This $950.00 (MSRP) Leviathan of a Bodacious Booming Bass Box was procured for a paltry $10.00. Only one small problem. The 8 pin mini DIN cable was missing. It’s a crucial part needed for the little square control module to communicate with the Subwoofer. The control module tells the sub–through the cable that the Hurls wants to KICK OUT THE JAMS! What to do?  After googling NHT, a call was made. The NHT rep at the other end of their 800 number wanted $30.00 + shipping for the cable alone. He was informed in no uncertain terms that those terms were unacceptable. With a slight smirk (perhaps that was imagined through the filter of my hypersensitive unresolved child-of-origins issues) he said; “Good luck finding a replacement buddy. They are to be had, but the rubber molding rarely fits our product.” A challenge like that begs to be met with victory.

Bless his heart for that little piece of unsolicited Intel.

Now armed with the necessary coordinates, a cable was located from Cables2Go. Amazon just delivered this for $4.81.

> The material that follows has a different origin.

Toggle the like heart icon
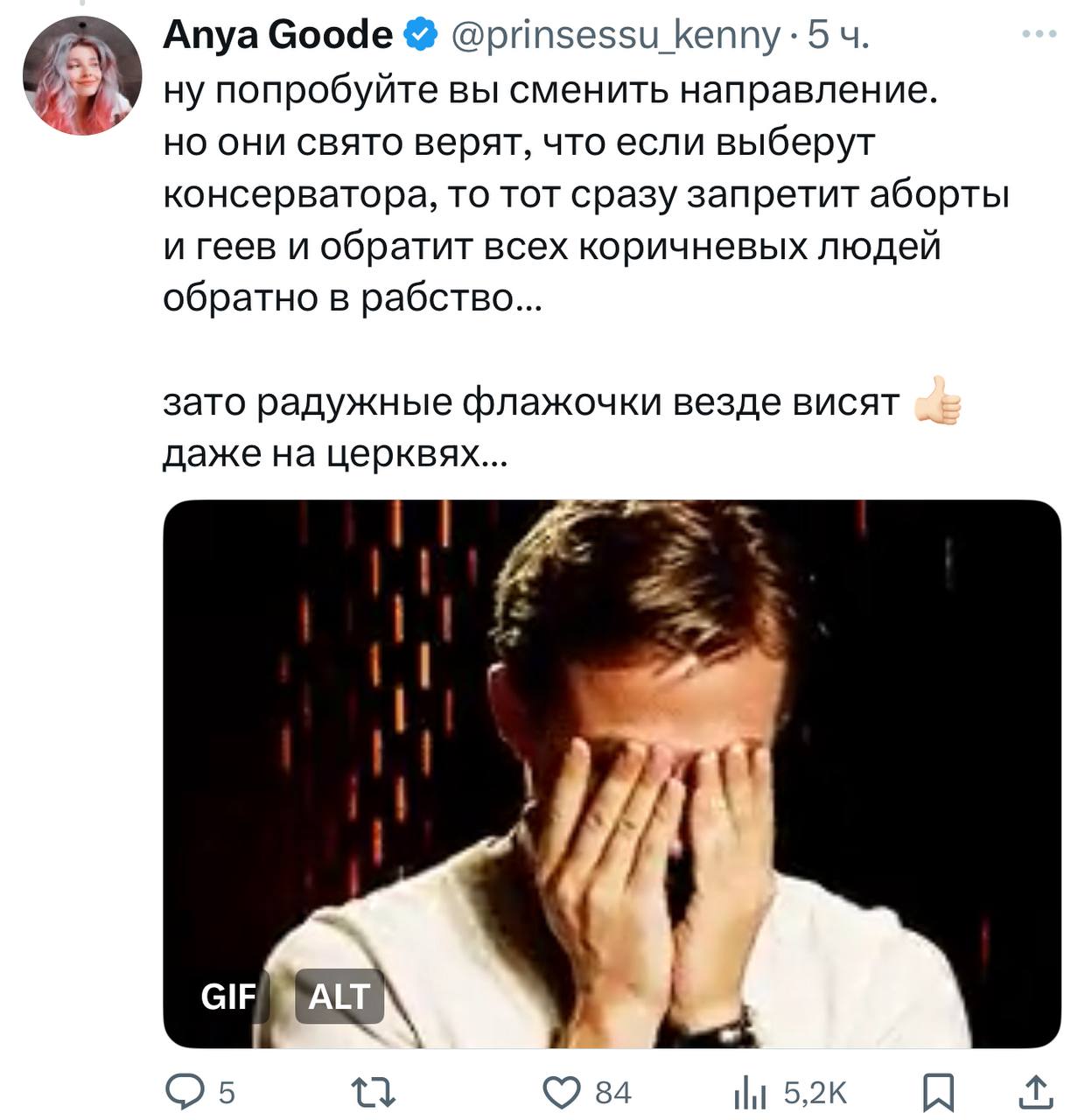 point(562,1092)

Sure enough, after getting the package off the porch and extracting the contents with sweaty palms, the rubber would not fit in the plugs. The snarky, smirky little rep was right. However, he had no idea that a music animal graduate from the Lamphere Class of ’72, born in the “D” was at the other end of his line. It was time to Adapt & Overcome. What to do? O’ praise God for straight razors. After a careful trim job the male ends of the cable were securely ensconced  into both female receptors of the module and the sub. That’s called the Natural Order Of Things. Amen?

After wiring the whole system up…WOW. What a difference a high quality subwoofer can make! HALLELUJAH!  Listen to this jam.

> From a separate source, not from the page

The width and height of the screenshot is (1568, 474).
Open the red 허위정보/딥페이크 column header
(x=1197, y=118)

Holy Guacamole’! If you ever need to check out the sonic harmonics of any system, use “Real Fine Love” by John Hiatt. It’s a very good test song as the highs are high, the lows are low…and the mids punch like Tommy Hearns.  With this sub, it’s like having a whole new music library.  After a couple hours of shaking the grout from my front windows, my landlord Dennis and I met on his front porch. He’s a great guy with a good heart. He’s rare among  landlords as he’ll take a chance on a tenant who may not be…ahem…a prime candidate for a rental…like moi’ at one time.   We did not meet because he wasn’t cool with the bump. No…it seems one of his tenants (who just happens to be on parole) and living across the street, stole a gun from his employer. The Royal Oak Police have no sense of humor about parolees shenanigans in their town. They converged like a swarm of flies to a pile of shit.

Very grateful it wasn’t me this time.

The guy slipped through their net before the swarm converged…But they WILL get his sorry ass. THEY ALWAYS DO. That’s their gig. I happen to know my neighbor’s PO Matt Roznowski. We became acquainted through other circumstances. He’s a very tough, but fair guy. I use to call him (with affection) Rambo Roznowski.  Act like a moron and he’ll bitch-slap you faster than Liberace’ at a piano recital. Act like a man and he treats you like one. It’s that simple. While I am called to support and encourage felons of all stripes, I never lose sight that cops, PO’s and other law enforcement types have a very tough gig. In other words, the Hurls will never be accused of being some kind of bleeding heart, limousine liberal.  For one thing, I drive a 15 year old Honda with 232k on it.  O’ no my friends, Having been the recipient of much undeserved grace, I’m all about the dispensation thereof to others. However, that sorry bastard across the street is going down. He’ll get violated and do  5 years on the gun charge alone. What a idiot. Here we are in beautiful Royal Oak on the eve of Arts, Beats & Eats…and this moron is going to steal a gun from his boss, threaten to shoot him with it and try to hide out on Lincoln Ave.?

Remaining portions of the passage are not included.